BRANO CITATO –
================================
Il Nicaragua è un Paese centro americano che ha avuto la sventura di passare più volte dalla padella nella brace.

La padella ha cominciato a friggere i poveri nicaraguensi nel 1912, quando il Presidente americano Taft mandò in Nicaragua un contingente di marines. Ci restarono due decenni, con il compito di mantenere al potere personaggi graditi a quello che i disgraziati nicaraguensi battezzarono, non senza ragione, “l’imperialismo yanqui”. L’ escalation del conflitto civile nel quale erano coinvolti i duemila marines condannò i nicaraguensi alla brace di una lunga e sanguinosa tirannia, quella dei Somoza.

Tutto inizia nel 1927, quando lo Special Commissioner americano nel Nicaragua consegna il governo del Paese a Juan Bautista Sacasa. Contro questa decisione si forma un fronte di opposizione attorno alla figura di un patriota nazionalista, Augusto Cesar Sandino, che raduna una piccola forza armata nelle montagne del nord del Paese e lancia una efficace guerriglia contro i marines e la Guardia Nazionale. La Guardia era stata formata nel 1927 come unità apolitica sotto il controllo dei marines: una messa in scena che aveva lo scopo di sconfiggere le unità ribelli di Sandino e proteggere gli interessi americani.

Quando i marines lasciano il Nicaragua il primo gennaio 1933, Juan Bautista Sacasa diventa Presidente della Repubblica e suo nipote Anastasio Somoza Garcia assume il comando della Guardia Nazionale. Il nuovo atto della tragedia del Nicaragua si compie quando Somoza ordina l’assassinio di Sandino. Questi aveva infatti deposto le armi e si disponeva a trattare con il Presidente Sacasa. Invitato da Somoza a pranzo il 21 febbraio 1934, all’uscita veniva però ucciso da agenti della Guardia Nazionale. Il giovane e baldanzoso Somoza non perse così tempo nel deporre lo zio e il 1 gennaio 1937 si installò come Presidente. Da quel giorno, per quattro decenni, il Nicaragua fu governato dalla brutale e corrotta dinastia dei Somoza, appoggiata dagli Stati Uniti. A proposito di Somoza è rimasto famoso un commento del presidente Roosevelt: “è un figlio di puttana, ma è il nostro figlio di puttana”.
================================
DATI FORNITI –
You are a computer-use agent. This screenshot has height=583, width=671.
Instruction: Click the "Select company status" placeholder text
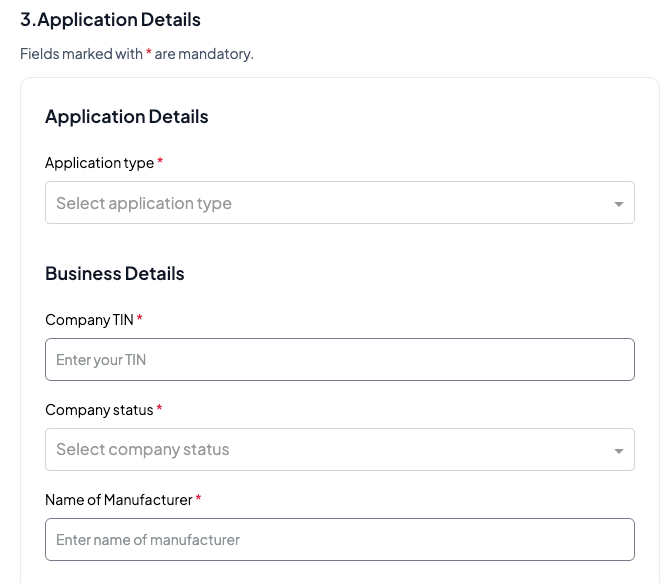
================================
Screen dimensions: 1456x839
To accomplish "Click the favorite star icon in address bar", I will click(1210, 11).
================================
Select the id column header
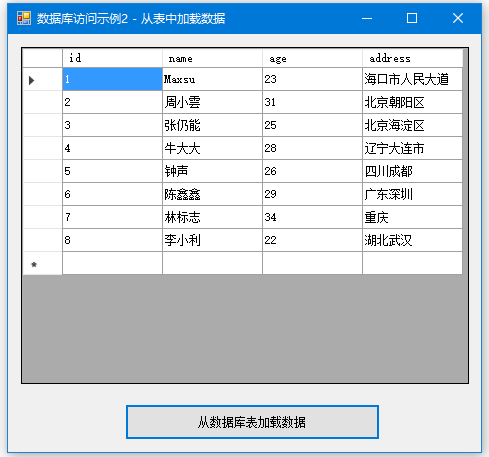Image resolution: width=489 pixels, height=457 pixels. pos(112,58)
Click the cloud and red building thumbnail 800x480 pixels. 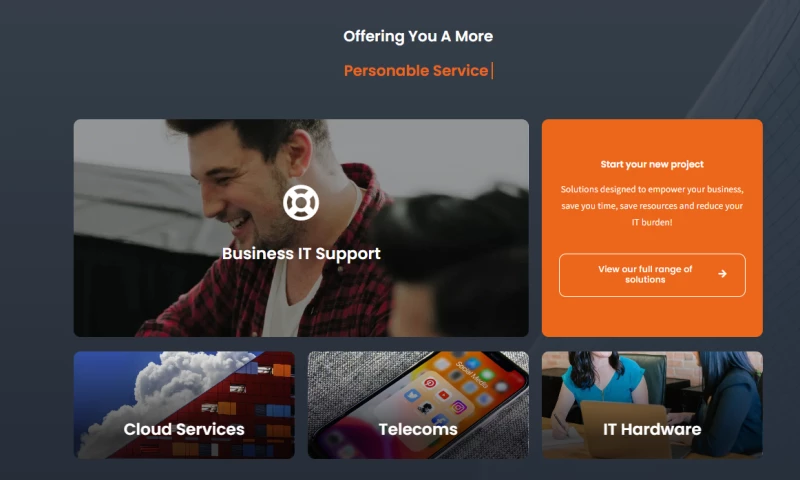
================================
COMPLETA QUANTO SEGUE –
**1)** Secondo il brano sulla storia del Nicaragua, in quale data Anastasio Somoza Garcia si installò come Presidente?
**2)** Scrivi il seguito del brano sulla storia del Nicaragua, cominciando dopo la sua ultima frase.

INSIEME DELLE RISPOSTE –
**1)** Il 1 gennaio 1937.

**2)**
Il 21 settembre 1956, un giovane poeta, Rigoberto Lopex Perez, spara contro Somoza. Questi muore pochi giorni dopo nella zona del canale di Panama. Gli succede il figlio Luis Somoza Debayle. Nel 1961 nasce lo FSLN, il Fronte di Liberazione Nazionale. Il FSLN ha come padre intellettuale Carlos Fonseca e come ideologia rivoluzionaria il sandinismo, che assorbe elementi di marxismo e la carica nazionalista e anti-imperialista di Sandino, un personaggio dalla personalità complessa, insieme autodidatta e massone. Ben presto, però, il movimento sandinista è sconvolto dalla perdita dei suoi leader e dalle lotte intestine tra le fazioni che intendevano principalmente raccogliere consensi nelle zone rurali ed quelle che favorivano la rivolta urbana.

Agli inizi del 1978 una nuova insurrezione nazionale fa traballare la dittatura instaurata da un altro Somoza, Anastasio Somoza Debayle. La rivolta sandinista è ormai incontenibile e la lotta è più che mai cruenta. I sandinisti occupano i centri principali ed assaltano il palazzo nazionale a Managua. Somoza resta abbarbicato al potere ma i suoi giorni sono contati. Nel luglio 1979 fugge a Miami ed raggiunge il Paraguay. Un anno dopo viene assassinato da un commando argentino.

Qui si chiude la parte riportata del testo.